Test Cricket Will Never Die!

Niall HorsmanCorrespondent IJune 20, 2008

A lot of people have recently been saying that the quick paced entertainment of Twenty/20 cricket will eventually spell the end for test match cricket around the world.

This to me is ridiculous.  Test cricket is the foundation of which all cricket was built on to get rid of the roots of cricket would be absolutely diabolical!

Although Twenty/20 is very much at the moment the talking point of the game and the form of the game where all the money is being generated test match cricket is still very much the main stage for international cricket and that, to me will be the way it stays for many years to come.

The reason for this is because of the skill and both physical and mental fitness that is required for test match cricket.

Anyone can pick up a bat and have a swing at the ball to try and knock it out of the park every ball. 

But it takes real skill, patience, and mental toughness to go out and build an innings over one or two days, to stay at the crease, watch every delivery, and keep track of every field movement for six or seven hours at a time.

The same applies when bowling.  For a top quality bowler, it takes no effort at all to go out and bowl four overs at a good pace. 

But to be able to bowl 20 over spells at a good pace right through and bowl wicket taking deliveries from start to finish takes an amazing amount of physical and mental fitness and also intelligence to pick up as you go along where your more likely to get a wicket.

There also isn’t much truth in the point that Twenty/20 pulls in bigger crowds.  I was at Headingley last year for the first day of the test match against the West Indies. 

Bearing in mind, the West Indies have declined somewhat as an international force over the last few years; the ground was still completely full.  This to me just shows that test cricket is still as popular in this country as it ever has been.

The only problem I can see in the future of test cricket is that the ECB and other governing bodies around the world seem to be downscaling it. 

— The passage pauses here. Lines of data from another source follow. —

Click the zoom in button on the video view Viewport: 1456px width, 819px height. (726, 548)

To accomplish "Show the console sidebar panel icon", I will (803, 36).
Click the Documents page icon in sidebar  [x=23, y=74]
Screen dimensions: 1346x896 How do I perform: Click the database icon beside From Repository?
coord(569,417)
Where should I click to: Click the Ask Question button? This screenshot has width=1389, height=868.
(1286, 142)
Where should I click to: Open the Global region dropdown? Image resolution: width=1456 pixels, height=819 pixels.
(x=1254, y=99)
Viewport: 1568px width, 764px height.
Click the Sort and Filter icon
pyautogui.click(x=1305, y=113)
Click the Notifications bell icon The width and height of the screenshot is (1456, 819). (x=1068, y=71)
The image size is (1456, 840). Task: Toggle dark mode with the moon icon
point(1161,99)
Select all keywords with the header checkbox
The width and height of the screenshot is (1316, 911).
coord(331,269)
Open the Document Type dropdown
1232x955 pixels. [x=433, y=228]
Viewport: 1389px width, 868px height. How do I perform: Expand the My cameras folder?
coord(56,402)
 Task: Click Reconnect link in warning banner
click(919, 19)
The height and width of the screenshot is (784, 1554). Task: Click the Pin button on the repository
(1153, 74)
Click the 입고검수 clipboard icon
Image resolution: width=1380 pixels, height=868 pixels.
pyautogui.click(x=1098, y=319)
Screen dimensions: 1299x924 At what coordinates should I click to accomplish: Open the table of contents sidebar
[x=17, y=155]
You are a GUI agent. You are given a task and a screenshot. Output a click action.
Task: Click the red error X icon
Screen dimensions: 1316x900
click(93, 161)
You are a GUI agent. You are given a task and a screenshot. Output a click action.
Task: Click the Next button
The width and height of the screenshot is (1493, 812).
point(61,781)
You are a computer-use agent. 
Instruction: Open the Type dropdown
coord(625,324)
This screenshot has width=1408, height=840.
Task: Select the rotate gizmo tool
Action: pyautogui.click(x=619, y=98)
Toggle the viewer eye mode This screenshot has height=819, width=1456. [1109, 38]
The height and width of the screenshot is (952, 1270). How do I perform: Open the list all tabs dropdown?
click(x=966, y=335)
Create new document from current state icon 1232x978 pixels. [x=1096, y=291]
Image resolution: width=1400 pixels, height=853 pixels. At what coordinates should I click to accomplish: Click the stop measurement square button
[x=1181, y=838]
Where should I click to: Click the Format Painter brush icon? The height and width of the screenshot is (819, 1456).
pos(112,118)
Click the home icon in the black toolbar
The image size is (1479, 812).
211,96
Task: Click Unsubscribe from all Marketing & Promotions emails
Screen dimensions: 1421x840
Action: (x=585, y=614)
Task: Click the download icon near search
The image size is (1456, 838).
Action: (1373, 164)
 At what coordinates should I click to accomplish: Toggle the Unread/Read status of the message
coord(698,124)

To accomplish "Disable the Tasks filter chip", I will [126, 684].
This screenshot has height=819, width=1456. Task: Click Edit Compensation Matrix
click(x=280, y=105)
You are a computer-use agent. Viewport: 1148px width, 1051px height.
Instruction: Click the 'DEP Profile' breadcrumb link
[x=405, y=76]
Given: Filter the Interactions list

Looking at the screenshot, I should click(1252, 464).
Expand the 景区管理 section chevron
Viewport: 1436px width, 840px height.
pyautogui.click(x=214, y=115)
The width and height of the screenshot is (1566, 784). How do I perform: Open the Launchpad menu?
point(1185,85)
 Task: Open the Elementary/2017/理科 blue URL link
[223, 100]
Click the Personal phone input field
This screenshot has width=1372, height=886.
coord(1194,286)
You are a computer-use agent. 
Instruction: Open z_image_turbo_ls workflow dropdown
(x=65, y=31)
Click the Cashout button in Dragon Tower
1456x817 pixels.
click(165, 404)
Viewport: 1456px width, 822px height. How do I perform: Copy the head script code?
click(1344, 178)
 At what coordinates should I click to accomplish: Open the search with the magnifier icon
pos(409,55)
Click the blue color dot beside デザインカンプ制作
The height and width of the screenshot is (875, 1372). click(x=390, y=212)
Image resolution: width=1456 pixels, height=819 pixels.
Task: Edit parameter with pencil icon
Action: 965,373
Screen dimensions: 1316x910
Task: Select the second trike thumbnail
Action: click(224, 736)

For instance, the first Ashes test match next year is being held at Cardiff in a 9'000 capacity stadium when it could have been held at Old Trafford or The Oval both of which do not have Ashes matches next year. 

Both of which have much larger capacities and much more cricketing history and tradition.

So, cricket as a game maybe changing for the better in the terms of money being generated and popularity in the Twenty/20 game but could anyone ever imagine the ashes being played for in a series of five Twenty/20 matches?

Because I can’t, and I don't think anyone in the cricketing world would want that to happen and that is why test match cricket will never die!